Spring框架中的统一SSL支持

1. 引言

本文将探讨SSL在安全通信中的重要性，以及Spring框架的统一SSL支持如何简化Spring Boot、Spring Security和Spring Web等模块的配置。

SSL（安全套接层）是建立Web服务器与浏览器之间加密链接的标准安全协议，确保传输数据的私密性和安全性。对于保护敏感信息和构建Web应用信任至关重要。

2. 统一SSL支持的新特性

Spring Boot 3.1引入了SslBundle组件，作为定义和管理SSL配置的集中式方案。SslBundle将密钥库、信任库、证书和私钥等SSL相关设置整合为可复用的配置包，轻松应用于各种Spring组件。

核心亮点包括：

• 集中配置：SSL属性现在统一在spring.ssl.bundle前缀下管理，提供单一配置源
• 简化管理：框架提供清晰默认值、改进文档，并支持双向SSL认证等复杂场景
• 增强安全实践：开箱即用确保符合现代安全标准，支持JKS、PKCS12和PEM证书，简化HTTPS强制配置
• 动态重载：密钥材料变更时SSL包可自动重载，更新过程零停机

统一SSL支持兼容Tomcat、Netty等Web服务器、REST客户端及数据访问技术，确保整个Spring生态一致的SSL体验。

3. 在Spring Boot中配置SSL

Spring Boot的SSL配置简单直接，且支持统一配置方案。

3.1 通过属性启用SSL

在application.properties或application.yml中配置：

server:
  ssl:
    enabled: true
    key-store: classpath:keystore.p12
    key-store-password: password
    key-store-type: PKCS12

这会启用SSL并指定包含SSL证书的密钥库位置、密码和类型。

3.2 配置密钥库和信任库

配置包含服务器证书和私钥的密钥库：

spring:
  ssl:
    bundle:
      jks:
        mybundle:
          keystore:
            location: classpath:application.p12
            password: secret
            type: PKCS12

配置包含受信任服务器证书的信任库：

spring:
  ssl:
    bundle:
      jks:
        mybundle:
          truststore:
            location: classpath:application.p12
            password: secret

3.3 设置自签名和CA签名证书

自签名证书适用于测试或内部环境，使用keytool生成：

$ keytool -genkeypair -alias myalias -keyalg RSA -keystore keystore.p12 -storetype PKCS12 -storepass password

⚠️ 生产环境强烈建议使用CA签名证书，从证书颁发机构（CA）获取后添加到密钥库或信任库。

4. Spring Security与SSL集成

Spring Security与统一SSL支持无缝集成，确保安全通信和认证。

开发者可通过SslBundles建立客户端和服务端的安全连接，并强制应用使用HTTPS。
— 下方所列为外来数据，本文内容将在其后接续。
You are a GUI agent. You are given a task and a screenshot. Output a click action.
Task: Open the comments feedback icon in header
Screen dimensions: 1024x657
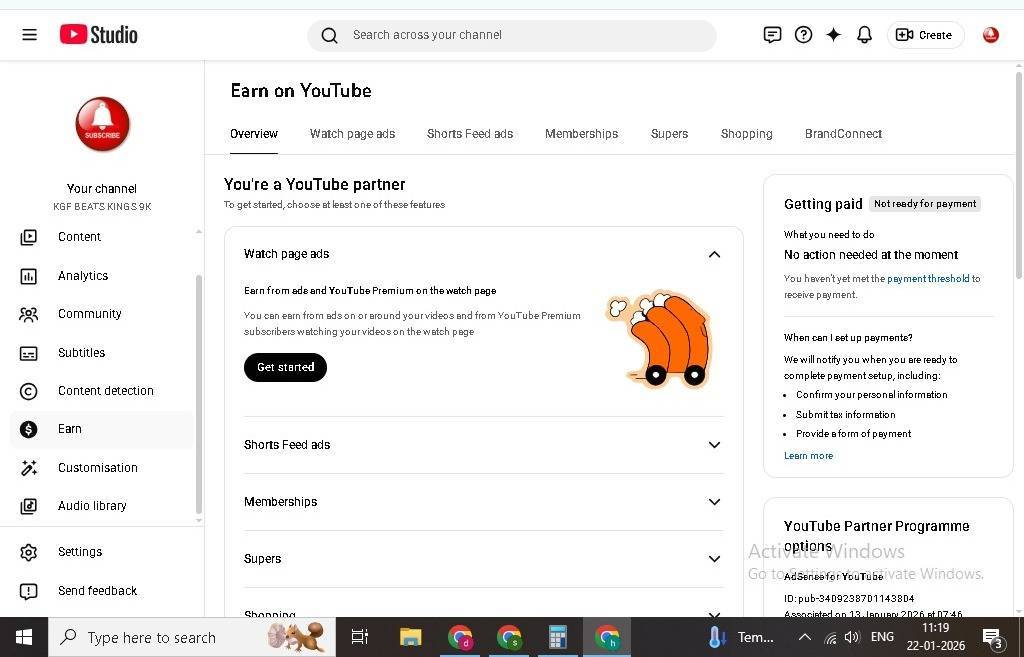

以下配置强制HTTPS：

@Configuration
public class SecurityConfig extends WebSecurityConfigurerAdapter {
    @Override
    protected void configure(HttpSecurity http) throws Exception {
        http.requiresChannel()
          .anyRequest()
          .requiresSecure();
    }
}

为增强安全性，启用HTTP严格传输安全（HSTS）：

http.headers()
  .httpStrictTransportSecurity()
  .includeSubDomains(true)
  .maxAgeInSeconds(31536000); // 1年

✅ 此策略确保浏览器仅通过HTTPS与应用通信

5. 自定义SSL配置

精细调整SSL设置可增强安全性、优化性能并满足特殊需求。

5.1 调整SSL协议和加密套件

自定义支持的SSL协议和加密套件：

server:
  ssl:
    enabled-protocols: TLSv1.3,TLSv1.2
    ciphers: TLS_ECDHE_RSA_WITH_AES_256_GCM_SHA384,TLS_ECDHE_RSA_WITH_AES_128_GCM_SHA256

5.2 编程式配置高级场景

复杂场景可通过编程方式配置：

HttpServer server = HttpServer.create()
  .secure(sslContextSpec -> sslContextSpec.sslContext(sslContext));

此方法提供对SSL设置的细粒度控制，特别适合动态环境。

5.3 处理特殊场景

统一SSL支持可处理双向SSL认证等特殊场景：

server:
  ssl:
    client-auth: need

❌ 此设置要求SSL握手时必须提供有效客户端证书

6. 结论

本文介绍了Spring Boot 3.1的统一SSL支持，它简化了Spring应用的SSL配置。新的SslBundle集中管理SSL设置，使开发者可在统一位置管理证书、密钥库和信任库。该特性简化安全通信，与Spring Security无缝集成，并帮助强制HTTPS。

配置过程用户友好，提供清晰的SSL启用选项、密钥库设置和安全特性定制。开发者可轻松调整SSL协议并处理双向认证等高级场景。